Further solidified my belief that the only relationship Abby should’ve ended up in was a marriage to herself (like Sue on Glee) or a bottle of booze.

I liked Abby in Season 7, and thought Maura Tierney did a good job of showing how world weary Abby was vis a vis her mother.  In Season 8, I felt like she and Kovac did a total heel turn.  When Kovac told Abby she wasn't that pretty or special, I almost gasped.  I don't know how you come back from such nastiness, and it felt very out of character for him to say that.

I'm in Season 8, and they've just started the custody battle for Reese.  In most states, I think the rule still is, if you are the father listed on the birth certificate, for all legal purposes you are the child's father, regardless of whether it is found out later, the child is not biologically your own. 

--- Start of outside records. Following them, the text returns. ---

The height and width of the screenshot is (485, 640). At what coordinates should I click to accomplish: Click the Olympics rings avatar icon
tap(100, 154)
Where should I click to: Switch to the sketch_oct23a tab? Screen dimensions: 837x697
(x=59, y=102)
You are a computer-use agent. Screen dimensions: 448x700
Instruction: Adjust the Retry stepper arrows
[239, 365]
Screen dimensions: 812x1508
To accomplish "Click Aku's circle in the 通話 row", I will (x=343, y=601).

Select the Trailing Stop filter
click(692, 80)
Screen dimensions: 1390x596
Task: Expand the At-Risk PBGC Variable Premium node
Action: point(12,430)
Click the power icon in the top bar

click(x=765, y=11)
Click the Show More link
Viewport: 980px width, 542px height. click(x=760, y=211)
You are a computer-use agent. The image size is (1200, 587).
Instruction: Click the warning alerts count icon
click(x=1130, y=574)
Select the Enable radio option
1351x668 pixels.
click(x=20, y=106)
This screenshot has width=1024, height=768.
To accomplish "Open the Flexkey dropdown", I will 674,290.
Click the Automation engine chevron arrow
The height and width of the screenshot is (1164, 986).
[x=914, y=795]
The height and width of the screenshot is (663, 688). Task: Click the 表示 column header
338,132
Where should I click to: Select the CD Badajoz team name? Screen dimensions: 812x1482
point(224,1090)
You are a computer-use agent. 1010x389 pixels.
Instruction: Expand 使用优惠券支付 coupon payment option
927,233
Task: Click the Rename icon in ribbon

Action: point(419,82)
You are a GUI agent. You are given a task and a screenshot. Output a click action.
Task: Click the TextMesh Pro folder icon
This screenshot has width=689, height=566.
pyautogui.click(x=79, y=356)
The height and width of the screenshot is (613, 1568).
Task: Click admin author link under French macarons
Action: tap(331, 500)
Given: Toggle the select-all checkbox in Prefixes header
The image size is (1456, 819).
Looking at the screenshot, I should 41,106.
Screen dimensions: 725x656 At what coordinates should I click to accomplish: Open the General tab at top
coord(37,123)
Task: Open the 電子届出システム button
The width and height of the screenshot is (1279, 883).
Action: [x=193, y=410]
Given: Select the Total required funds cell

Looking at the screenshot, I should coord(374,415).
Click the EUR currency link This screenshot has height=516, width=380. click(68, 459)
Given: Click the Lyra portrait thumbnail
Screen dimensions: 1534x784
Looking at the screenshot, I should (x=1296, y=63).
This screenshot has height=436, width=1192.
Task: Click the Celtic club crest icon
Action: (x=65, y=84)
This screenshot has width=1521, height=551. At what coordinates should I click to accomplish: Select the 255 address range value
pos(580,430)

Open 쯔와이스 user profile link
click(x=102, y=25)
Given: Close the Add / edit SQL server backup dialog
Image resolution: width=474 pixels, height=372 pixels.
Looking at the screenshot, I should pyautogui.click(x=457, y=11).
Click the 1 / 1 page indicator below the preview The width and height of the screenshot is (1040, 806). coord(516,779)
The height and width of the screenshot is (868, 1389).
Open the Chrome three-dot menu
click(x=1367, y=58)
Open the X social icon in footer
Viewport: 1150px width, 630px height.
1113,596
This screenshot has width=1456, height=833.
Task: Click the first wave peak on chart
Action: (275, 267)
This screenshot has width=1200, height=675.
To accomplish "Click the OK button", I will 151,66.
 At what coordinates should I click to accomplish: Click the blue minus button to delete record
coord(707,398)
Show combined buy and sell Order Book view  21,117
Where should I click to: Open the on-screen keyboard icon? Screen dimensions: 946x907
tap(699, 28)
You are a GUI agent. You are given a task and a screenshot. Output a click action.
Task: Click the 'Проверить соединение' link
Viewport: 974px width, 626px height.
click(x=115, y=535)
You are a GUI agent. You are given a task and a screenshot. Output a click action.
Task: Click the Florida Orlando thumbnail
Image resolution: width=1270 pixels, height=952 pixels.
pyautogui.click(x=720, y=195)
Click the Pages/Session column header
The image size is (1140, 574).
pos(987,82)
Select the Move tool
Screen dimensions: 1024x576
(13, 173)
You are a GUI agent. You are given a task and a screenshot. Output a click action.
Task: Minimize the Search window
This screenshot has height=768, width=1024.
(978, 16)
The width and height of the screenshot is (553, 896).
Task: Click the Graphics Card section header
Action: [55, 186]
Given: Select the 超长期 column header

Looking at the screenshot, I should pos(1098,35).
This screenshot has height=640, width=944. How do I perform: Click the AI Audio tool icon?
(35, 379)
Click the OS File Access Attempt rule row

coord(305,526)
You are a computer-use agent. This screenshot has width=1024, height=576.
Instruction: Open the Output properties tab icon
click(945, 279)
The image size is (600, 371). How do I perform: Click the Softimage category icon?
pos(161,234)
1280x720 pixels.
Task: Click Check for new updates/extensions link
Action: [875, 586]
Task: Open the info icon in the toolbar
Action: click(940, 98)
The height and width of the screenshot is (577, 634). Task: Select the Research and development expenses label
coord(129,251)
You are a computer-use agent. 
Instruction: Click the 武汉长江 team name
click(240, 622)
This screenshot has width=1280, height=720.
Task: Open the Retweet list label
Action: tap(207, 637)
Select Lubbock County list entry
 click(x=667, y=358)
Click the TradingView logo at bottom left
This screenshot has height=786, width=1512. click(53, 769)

I'm also kind of mixed on the Marfan syndome situation with Chen, Weaver and Malucci.  I was fine with Dave being later fired after Weaver found him having sex with the EMT.  He was a jerk and really lacked the professional demeanor to be a doctor.  As to Chen, Weaver was right in the sense that Chen did a terrible job assessing the situation for someone who was Chief Resident.  Chen was right in that Kerry should have been there, and not answering her page was negligence.  I really enjoyed when Chen was reinstated, and Kerry's attempt to cover the situation up and protect herself failed, but maybe Chen should not have been quite so smug.